- **The task**
Print exactly, and only, the lines from the one containing "You are a GUI" through the last line of the records below, both included; leave out the pictures.

- **Material to process**
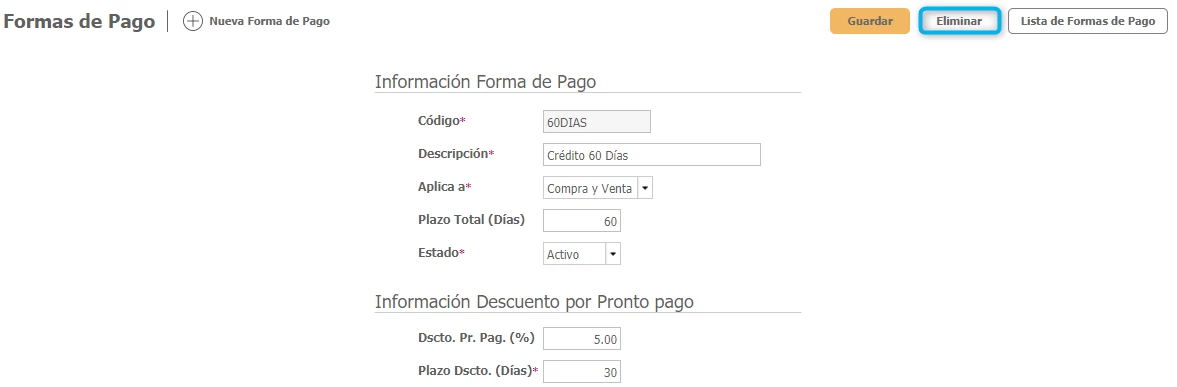Open the Nueva Forma de Pago link
1177x387 pixels.
point(269,22)
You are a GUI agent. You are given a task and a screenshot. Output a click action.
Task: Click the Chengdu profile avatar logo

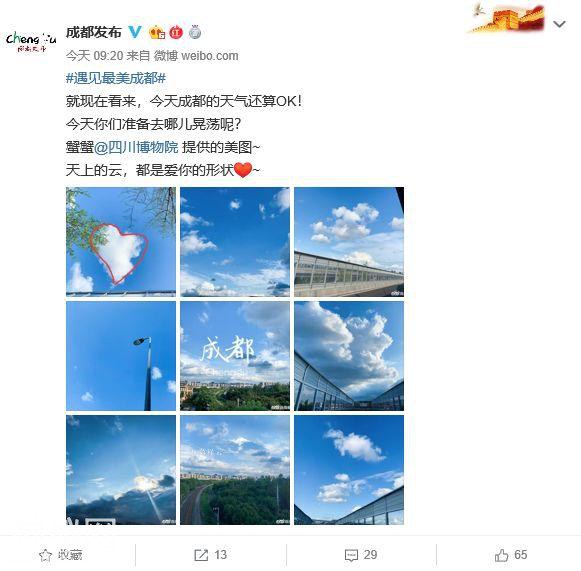pos(31,41)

- **Written response**
You are a GUI agent. You are given a task and a screenshot. Output a click action.
Task: Click the Chengdu profile avatar logo

pos(31,41)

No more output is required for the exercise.